For other types of healthcare professions, such as certified nursing assistants (CNAs), are trained to perform different tasks than LPNs. The Salary of these CNAs is substantially lower than the average LPN salary. The average LPN salary in Ohio was $40,000 in 2016. It’s not unusual for experienced CNAs to take one of the LPN programs in Ohio in order to increase their annual pay.

Many LPN Programs in Ohio Have Flexible Scheduling

Ohio is no different than any other state in regards to the rising percentage of students (in this case LPN students) who are taking courses over the Internet. The Sloan Consortium, a collective of individuals, institutions, and organizations dedicated to the purpose of integrating online education into the mainstream of higher education, estimates that more than six million U.S. students now take at least one class online; and that’s a whopping 31 percent of all college students in the U.S.!

Whether taken in classrooms or over the Internet, there are many schools that offer LPN to BSN programs in Ohio. BSN stands for Bachelor of Science in Nursing. Common online schools that LPN students are attracted to in Ohio include the University of Phoenix, Indiana State University, Western Governors University, and the University of St. Mary Online.

Among the many physical schools in Ohio that welcome LPN students are Fortis College, in Centerville; the Lincoln College of Technology, in Dayton; Brown Mackie College, in Cincinnati; and Hondros College, which offers LPN classes in Columbus Ohio.

LPN Students Receive Clinical Experience

There seems to be a bit of a tradeoff between students who take classes on campus and those who take classes on their computers at home. An advantage for those who attend classes on-campus is that this situation seems easier to coordinate the clinical aspect of a student’s education.

Many times this clinical experience, taught under the wing of a Registered Nurse or a doctor, is performed in hospitals close to campus. This might not be the case with online students, many of whom choose to study online because they live in remote areas.

The advantage to online students, of course, is that they can choose to study at flexible hours and, in many cases continue to work at a job while studying to advance their careers.

Are There Advantages to Taking LPN Programs in Ohio?

It would be easy to answer this question as “NO!”. However, that might not be the case in all situations. Although there seems to be little difference in relative classes taken from one state to the next, there are other factors involved.

Not counting those who take their LPN classes online, where you live relative to where he chooses to attend school can be a contributing factor to any such decision.
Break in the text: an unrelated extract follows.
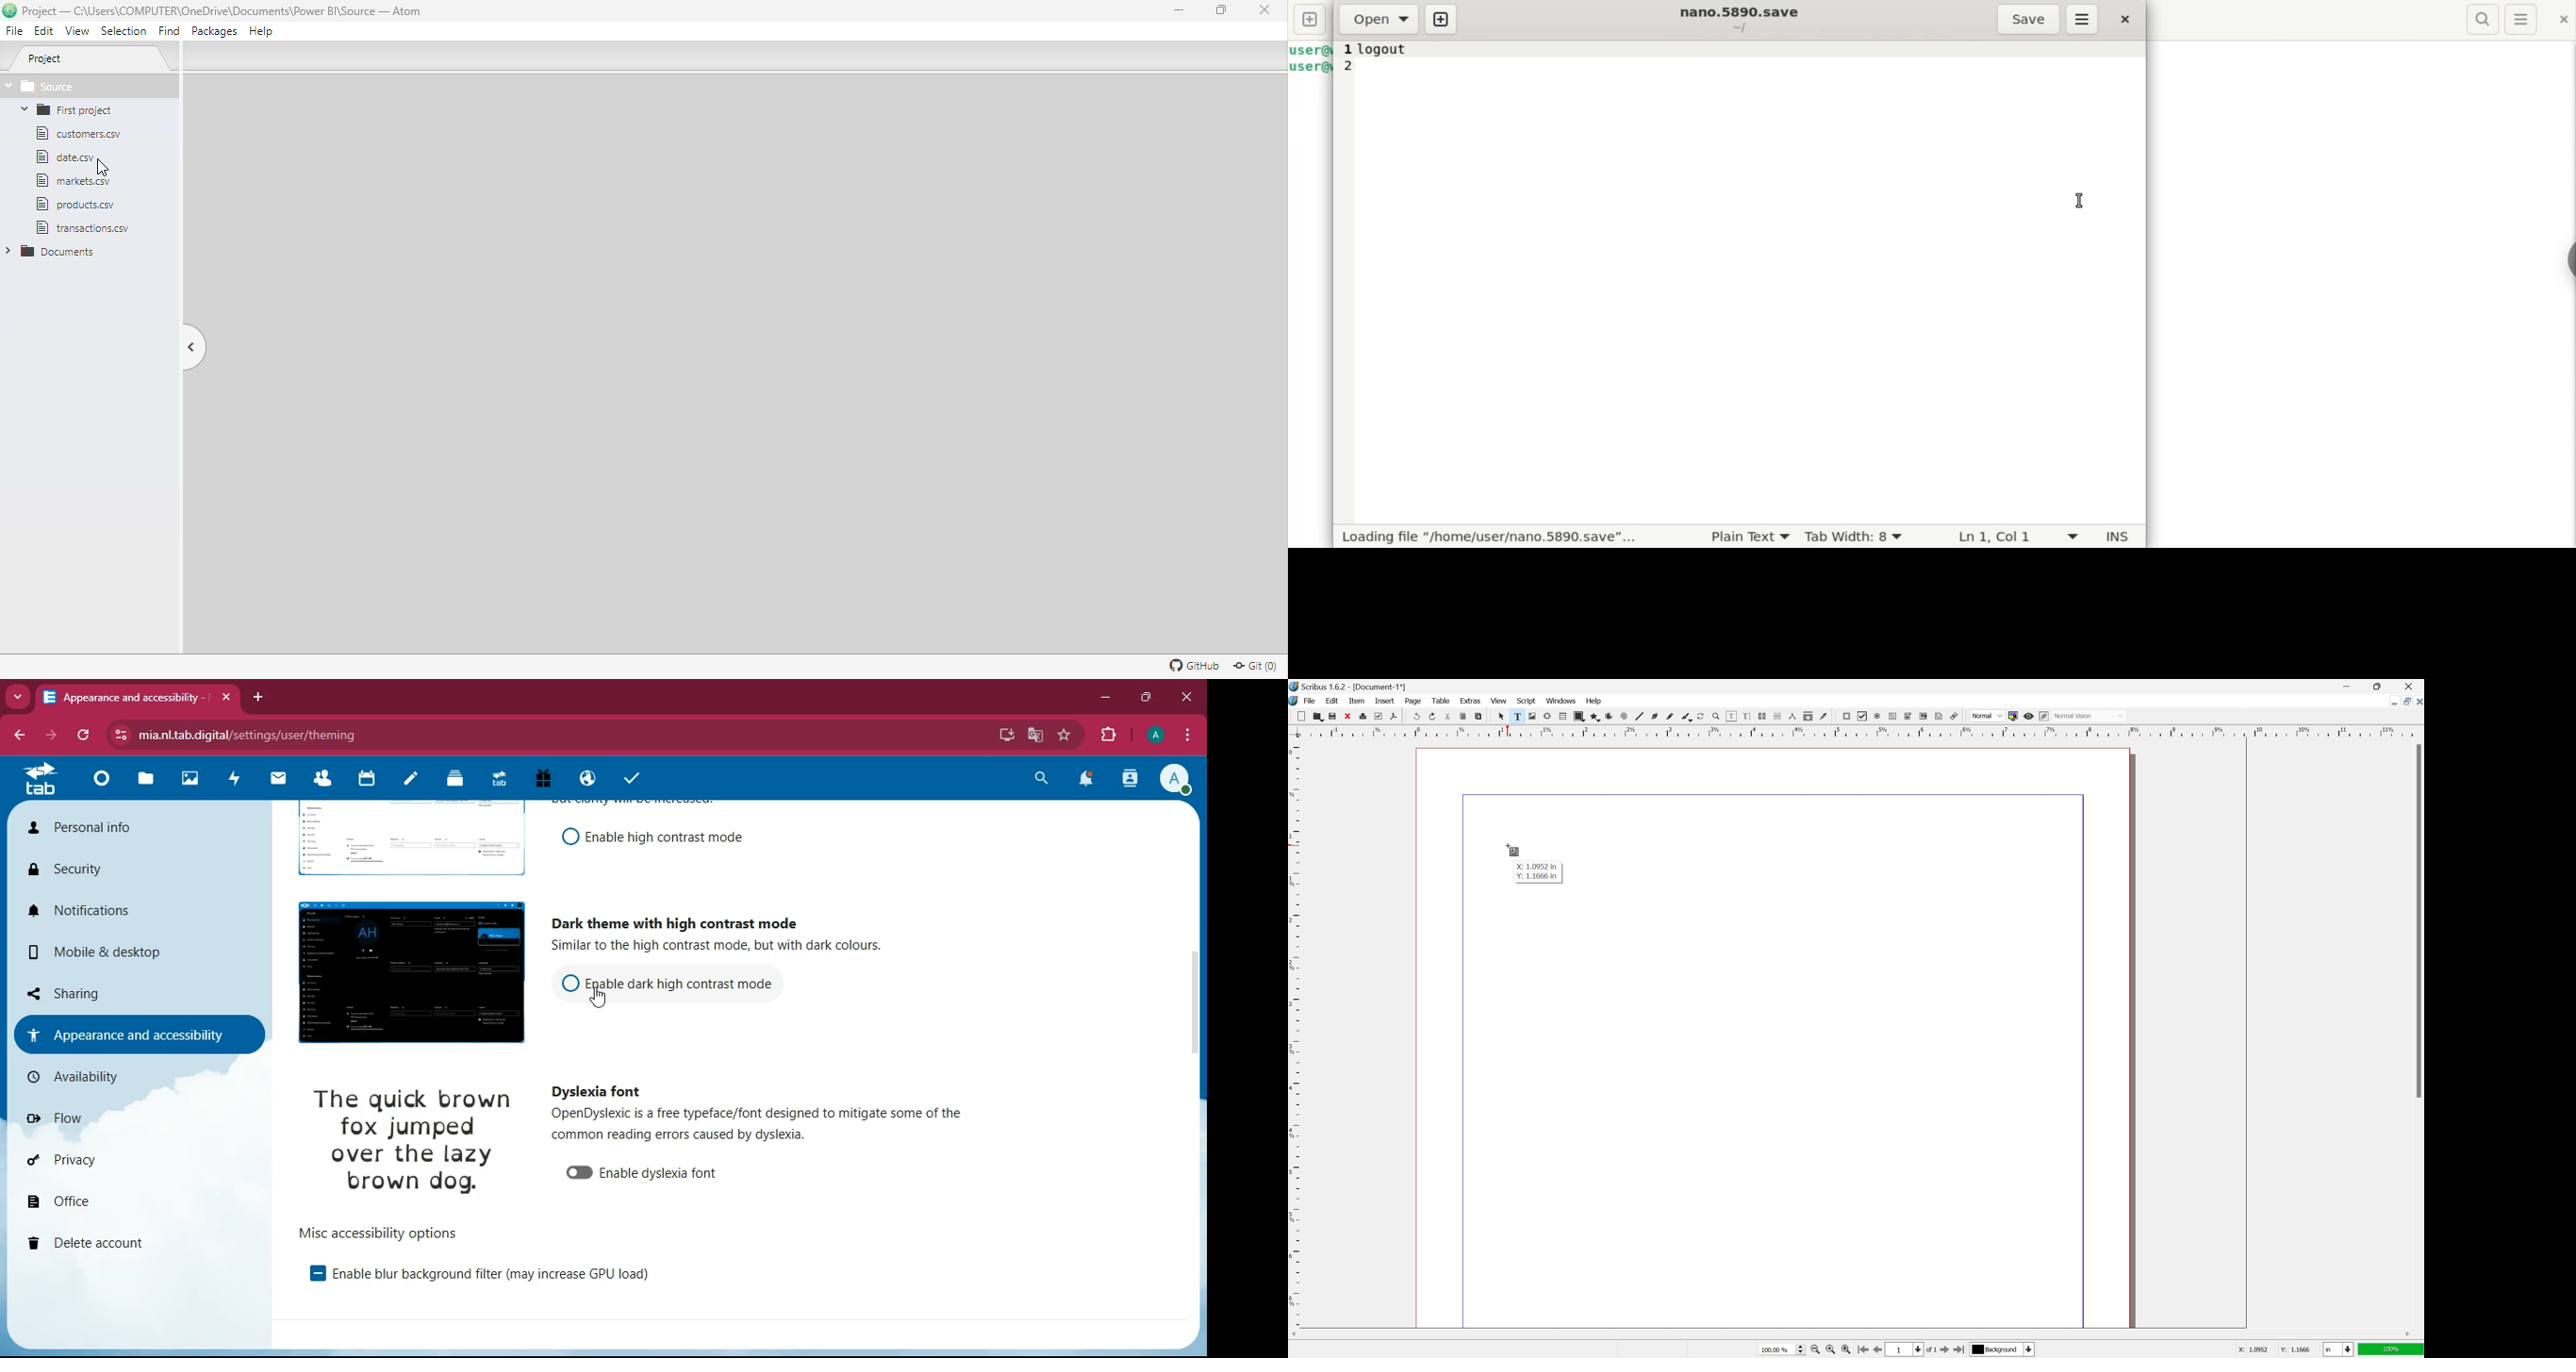 The width and height of the screenshot is (2576, 1372). What do you see at coordinates (1816, 1351) in the screenshot?
I see `zoom in` at bounding box center [1816, 1351].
One of many scenarios one could imagine might present itself if the prospective student lived just across the Ohio border in Kentucky and LPN programs in Cincinnati Ohio were the most cost-effective classes available. Among 10 schools of higher education in Cincinnati that offer LPN degrees include Bethesda School of Nursing, Good Samaritan College of Nursing & Science, the Christ Hospital School of Nursing, and the University of Cincinnati’s College of Nursing.

If one is interested in seeking out LPN to RN programs in Ohio, there are 33 registered schools to choose from. A brief sampling of those schools might include Aultman College of Nursing & Health Science, in Canton; Central Ohio Technical College, in Newark; Edison Community College, in Piqua; and Kent State University, in Kent.

Whether one goes to college and attends one of the LPN programs in Ohio or in any other state, spending one year to gain an LPN degree might prove to be priceless in years to come. This is especially true if economic problems in this country persist and the demand for health care professionals continues to rise.

LVN Salary Vs LPN Salary

The term LVN and LPN are often used interchangeably. LVN refers to a Licensed Vocational Nurse. In Texas and California, Licensed Practical Nurses are called LVNs. So, whenever you read or hear about the pay of an LVN, it’s the same as an LPN.

If you look at the payscale for LPNs, you may see it called LVN salary. As an example, the Bureau of Labor Statistics, the average LVN salary is $44,090 per year. You’ll notice that the BLS uses both term of LVN and LPN!